▼▼▼

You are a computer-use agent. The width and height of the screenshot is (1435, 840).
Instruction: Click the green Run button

▲▲▲
▼▼▼

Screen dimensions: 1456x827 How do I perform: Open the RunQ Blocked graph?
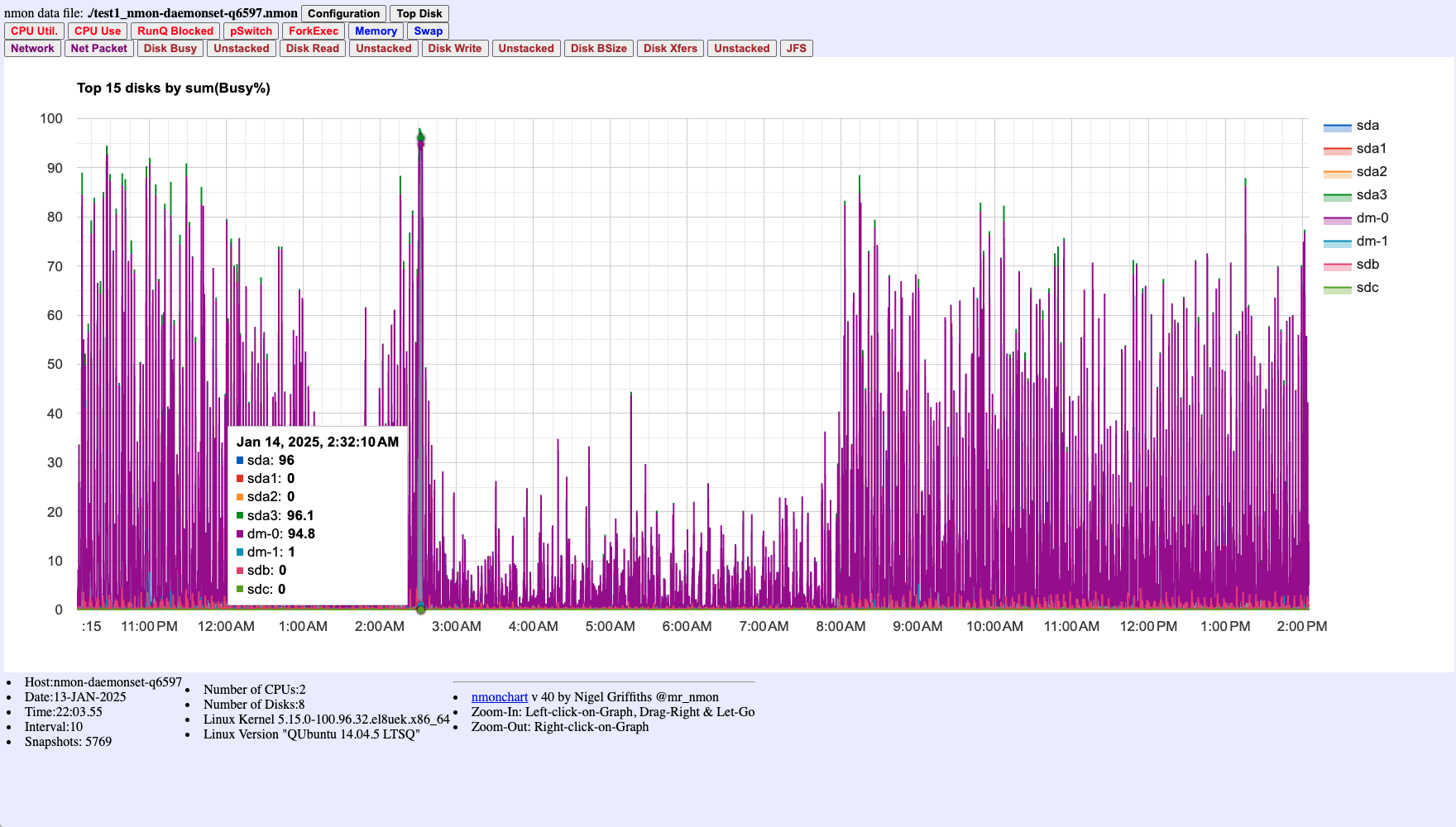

▲▲▲
▼▼▼

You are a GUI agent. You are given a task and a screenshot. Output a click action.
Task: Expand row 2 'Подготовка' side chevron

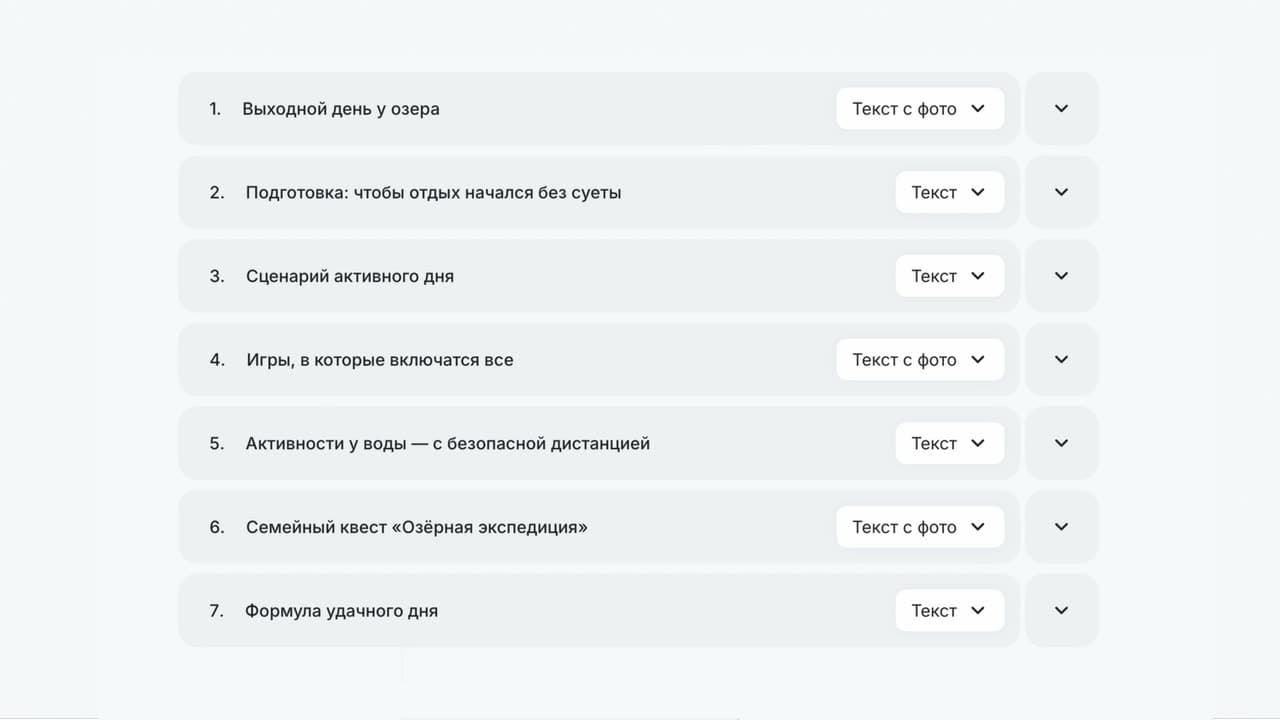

▲▲▲

Could you write out everything from the line containing "You are a GUI" down to the line containing "Task: Expand row 2 'Подготовка' side chevron", replacing "screenshot" with "screen capture" and leaving all else unchanged?

You are a GUI agent. You are given a task and a screen capture. Output a click action.
Task: Expand row 2 'Подготовка' side chevron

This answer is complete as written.